### [TASK A]
In the redistricting editorial, reproduce the passage from "This commission represents" to "and every citizen.", replacing "commission" with "panel".
### [TASK B]
According to the redistricting editorial, when do the public hearings at the Northern Center at Northern Michigan University take place?

We also wouldn’t be at this juncture if not for support from both our corporate leadership and our community -- the latter which makes it clear, through their subscriptions, advertising and grant dollars, that they want accountable government.

In the past four weeks alone, Record-Eagle journalists have received invoices from both state and local officials demanding thousands of dollars for access to public records — invoices meant to discourage Michiganders from seeking records created and maintained with their tax dollars.

So, yes, we breathed a sigh of relief when Court of Appeals Chief Judge Christopher Murray during a recent hearing in the case said that TCAPS’ argument “makes no sense.”

But that relief was short-lived as we turned back to our work with the knowledge that this was not the first senseless attack on transparency in our state, and it surely won’t be the last.


(Marquette) Mining Journal. May 15, 2021.

Editorial: Redistricting gives residents opportunity to get involved

While the 2022 election season may seem distant at this point, there is an important upcoming opportunity for citizens to participate in a civic process that will impact the 2022 elections: the upcoming Michigan Independent Citizens Redistricting Commission public hearings.

Locally, the League of Women Voters of Marquette County is urging voters to attend Michigan Independent Citizens Redistricting Commission public hearings taking place from 6 to 9 p.m. Tuesday at the Northern Center at Northern Michigan University.

Participants can attend in person or virtually, with the virtual meeting accessible on the Redistricting Michigan Facebook page or Michigan Secretary of State YouTube channel.

We join the league in urging residents to attend, as this the state’s voting district boundaries are redrawn just once each decade. It’s critical to stay informed and give feedback during these hearings, as the commission will use 2020 census data to create new electoral district boundaries that will be used in the 2022 elections. Furthermore, this is the first time the electoral district boundaries will be drawn by an independent commission, as opposed to politicians.

“Redistricting in Michigan has been a very political process that has historically taken place behind closed doors and out of the public eye,” said David Allen, LWVMC Board Director, in a press release. “This new independent process gives everyday Michigan residents the ability to draw the state’s legislative and congressional districts, which is why public participation in these hearings is an important part of the democratic process.”

We believe conducting this process in a fair, transparent nonpartisan manner is critical to preserving our democracy, as the boundaries of districts can have monumental and long-lasting political impacts.

“The redistricting that followed the 2010 census suddenly became less fair as partisan mapmakers used newly available information, technology and software to draw maps that greatly favor one party while respecting the equal population requirement,” Jon Eguia, a professor in Michigan State University’s department of economics who researches partisan advantages in redistricting maps, told Michigan State University’s MSU Today in an Oct. 7 article. “State court rulings, civic activism and constitutional reforms over the past few years have served as a corrective of these excesses in many states, including in Michigan, where the constitutional amendment of 2018 … removed the power to draw district maps from the state assembly, and put it in the hands of an Independent Citizen Commission.”

This commission represents our chance to make the redistricting process fair to all citizens. We hope our residents will take this first-in-a-lifetime chance to participate in the public hearings, stay informed, provide feedback, ask questions and keep the commission accountable for its decisions on electoral district boundaries, as this process can impact each and every citizen.

Voters can find registration links and the procedure for making public comments on the MICRC website.

A full list of public hearings is available on the Secretary of State’s website and RedistrictingMichigan.org.

Data items
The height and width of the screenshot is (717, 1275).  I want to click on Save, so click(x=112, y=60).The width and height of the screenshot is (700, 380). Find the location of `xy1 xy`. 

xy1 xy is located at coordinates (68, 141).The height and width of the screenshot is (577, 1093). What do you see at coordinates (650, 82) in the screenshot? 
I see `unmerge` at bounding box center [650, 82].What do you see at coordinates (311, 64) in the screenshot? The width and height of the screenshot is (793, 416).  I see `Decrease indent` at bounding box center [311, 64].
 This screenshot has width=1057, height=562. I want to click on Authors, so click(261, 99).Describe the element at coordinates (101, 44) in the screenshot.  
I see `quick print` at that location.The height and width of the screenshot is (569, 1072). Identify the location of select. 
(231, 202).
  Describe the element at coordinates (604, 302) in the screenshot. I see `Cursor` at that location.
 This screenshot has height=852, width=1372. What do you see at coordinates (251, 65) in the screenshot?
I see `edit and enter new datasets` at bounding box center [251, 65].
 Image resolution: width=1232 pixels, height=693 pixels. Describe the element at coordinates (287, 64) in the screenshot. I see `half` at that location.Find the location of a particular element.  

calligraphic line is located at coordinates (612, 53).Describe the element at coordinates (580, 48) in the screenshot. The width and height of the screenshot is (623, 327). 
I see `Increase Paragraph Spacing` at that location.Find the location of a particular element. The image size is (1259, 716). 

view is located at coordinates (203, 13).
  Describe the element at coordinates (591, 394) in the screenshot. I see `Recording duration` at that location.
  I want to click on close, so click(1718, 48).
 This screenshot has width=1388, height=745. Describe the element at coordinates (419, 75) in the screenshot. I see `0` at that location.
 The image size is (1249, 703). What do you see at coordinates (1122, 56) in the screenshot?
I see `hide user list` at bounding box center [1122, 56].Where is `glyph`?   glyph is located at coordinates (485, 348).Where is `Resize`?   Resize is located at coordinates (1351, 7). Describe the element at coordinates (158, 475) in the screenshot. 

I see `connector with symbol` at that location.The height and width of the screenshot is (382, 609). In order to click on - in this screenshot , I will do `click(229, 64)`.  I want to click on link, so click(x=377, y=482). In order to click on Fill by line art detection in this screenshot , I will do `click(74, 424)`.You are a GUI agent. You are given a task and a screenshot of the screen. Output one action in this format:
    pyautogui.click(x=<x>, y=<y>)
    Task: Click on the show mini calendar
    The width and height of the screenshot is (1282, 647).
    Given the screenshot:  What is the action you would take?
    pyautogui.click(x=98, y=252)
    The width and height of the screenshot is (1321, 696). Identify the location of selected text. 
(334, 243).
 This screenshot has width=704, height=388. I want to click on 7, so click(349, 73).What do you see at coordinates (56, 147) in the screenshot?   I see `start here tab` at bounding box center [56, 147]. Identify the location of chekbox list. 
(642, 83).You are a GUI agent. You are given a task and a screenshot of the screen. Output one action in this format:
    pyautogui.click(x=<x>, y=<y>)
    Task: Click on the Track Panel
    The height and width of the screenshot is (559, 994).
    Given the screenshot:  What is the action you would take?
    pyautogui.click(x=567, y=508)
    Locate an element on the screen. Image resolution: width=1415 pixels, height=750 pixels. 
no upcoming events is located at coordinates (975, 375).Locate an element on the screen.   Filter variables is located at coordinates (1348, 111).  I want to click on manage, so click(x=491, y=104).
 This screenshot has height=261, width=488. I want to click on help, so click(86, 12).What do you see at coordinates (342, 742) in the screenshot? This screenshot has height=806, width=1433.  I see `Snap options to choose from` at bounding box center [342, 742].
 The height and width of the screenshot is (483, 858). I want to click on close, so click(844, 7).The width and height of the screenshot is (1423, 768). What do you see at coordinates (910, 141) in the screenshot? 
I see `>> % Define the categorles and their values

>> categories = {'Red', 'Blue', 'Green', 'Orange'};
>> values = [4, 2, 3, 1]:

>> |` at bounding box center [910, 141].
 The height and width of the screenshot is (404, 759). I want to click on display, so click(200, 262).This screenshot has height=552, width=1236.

### [TASK SOLUTION A]
This panel represents our chance to make the redistricting process fair to all citizens. We hope our residents will take this first-in-a-lifetime chance to participate in the public hearings, stay informed, provide feedback, ask questions and keep the panel accountable for its decisions on electoral district boundaries, as this process can impact each and every citizen.

### [TASK SOLUTION B]
From 6 to 9 p.m. Tuesday.